Here, Perez-Mondragon testified at this trial and admitted elements establishing robbery in the second degree. However, he denied possessing or displaying a knife or committing an assault. Robbery in the first degree is robbery that while perpetrated, the defendant "purposely inflicts or attempts to inflict serious injury, or is armed with a dangerous weapon." Iowa Code § 711.2. The victim, Juana Zavala, testified that the man who took her to the back of the restaurant had a knife with a wide blade. She also testified that he put the knife against her body and said to walk or he would kill her. It is also significant that Perez-Mondragon and Rufin-Fones were located quickly after the commission of the offense by their footprints in the fresh snow. A subsequent search of the residence found two knifes hidden, one of which had a wide blade, along with the money and jewelry stolen from the restaurant. In view of this overwhelming evidence, Perez-Mondragon's conviction should be affirmed even if his confession should have been suppressed.

III. Sentence

The Eighth Amendment of the United States Constitution provides,

"Excessive bail shall not be required, nor excessive fines imposed, nor cruel and unusual punishment inflicted." A sentence may be considered to be cruel and unusual if it is "grossly disproportionate" to the severity of the crime. Rummel v. Estelle, 445 U.S. 263, 271 (1980). Our review of constitutional claims is de novo. State v. Bruegger, 773 N.W.2d 862, 869 (Iowa 2009).
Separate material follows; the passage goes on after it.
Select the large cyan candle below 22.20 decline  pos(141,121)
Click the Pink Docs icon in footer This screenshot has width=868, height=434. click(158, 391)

Perez-Mondragon contends his sentence for first-degree robbery is unconstitutional under the Eighth Amendment because it constitutes cruel and unusual punishment.*fn4 He claims his sentence was grossly disproportionate to the offense. He makes an as-applied challenge, which we take to be a challenge to his particular sentence. See State v. Oliver, 812 N.W.2d 636, 639-40 (Iowa 2012) (noting the terms "facial challenge" and "as-applied challenge" are no longer used). We will review defendant's claim as making a gross proportionality challenge to his particular sentence. See id. at 640 (citing Graham v. Florida, 130 S. Ct. 2011, 2022 (2010)).

The United States Supreme Court set forth a test for considering a proportionality claim under the Eighth Amendment in Solem v. Helm, 463 U.S. 277, 292 (1983), with the following criteria: (1) the gravity of the offense and the harshness of the penalty; (2) the sentences imposed on other criminals in the same jurisdiction; and (3) the sentences imposed for commission of the same crime in other jurisdictions. This three-step analysis should be used for considering a gross proportionality challenge to a particular defendant's sentence. Id. at 648. This test is based on the specific facts of the case. Bruegger, 773 N.W.2d at 884.
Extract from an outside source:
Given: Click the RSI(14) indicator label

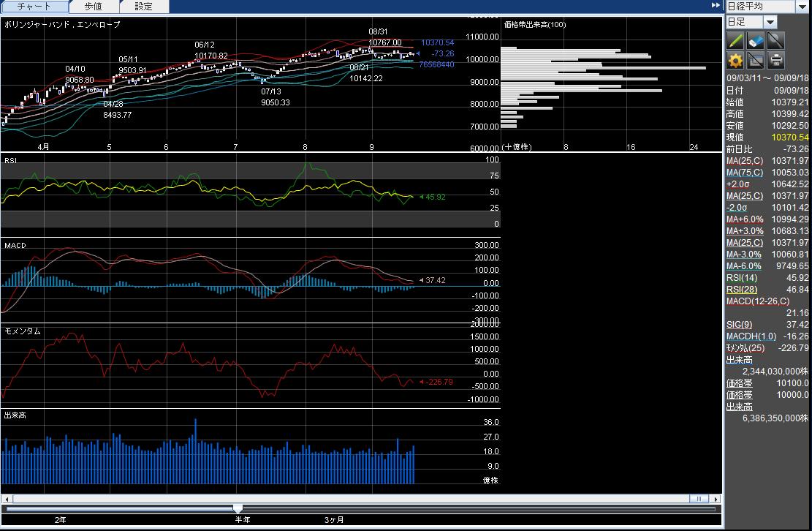Looking at the screenshot, I should tap(740, 278).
We first consider whether a defendant's sentence leads to an inference of gross disproportionality to the crime. Oliver, 812 N.W.2d at 650. "The preliminary test involves a balancing of the gravity of the crime against the severity of the sentence." Bruegger, 773 N.W.2d at 873. Some principles we consider in determining whether a defendant's sentence is grossly disproportionate are: (1) the legislature is entitled to substantial deference in setting penalties; (2) rarely will a sentence be so grossly disproportionate as to satisfy the threshold inquiry; (3) a longer sentence for recidivist offenders is permissible; and (4) a sentence may become grossly disproportionate based on the unique features of a case. Oliver, 812 N.W.2d at 650-51.

"If the sentence does not create an inference of gross disproportionality, then 'no further analysis is necessary.'" Id. at 650 (citation omitted). It is a "'rare case when a threshold comparison of the crime committed to the sentence imposed leads to an inference of gross disproportionality.'" State v. Lara, 580 N.W.2d 783, 785 (Iowa 1998) (quoting Harmelin v. Michigan, 501 U.S. 957, 1005 (1991) (Kennedy, J., joined by O'Connor and Souter, JJ., concurring in part)). "Only extreme sentences that are 'grossly disproportionate' to the crime can conceivably violate the Eighth Amendment." Id.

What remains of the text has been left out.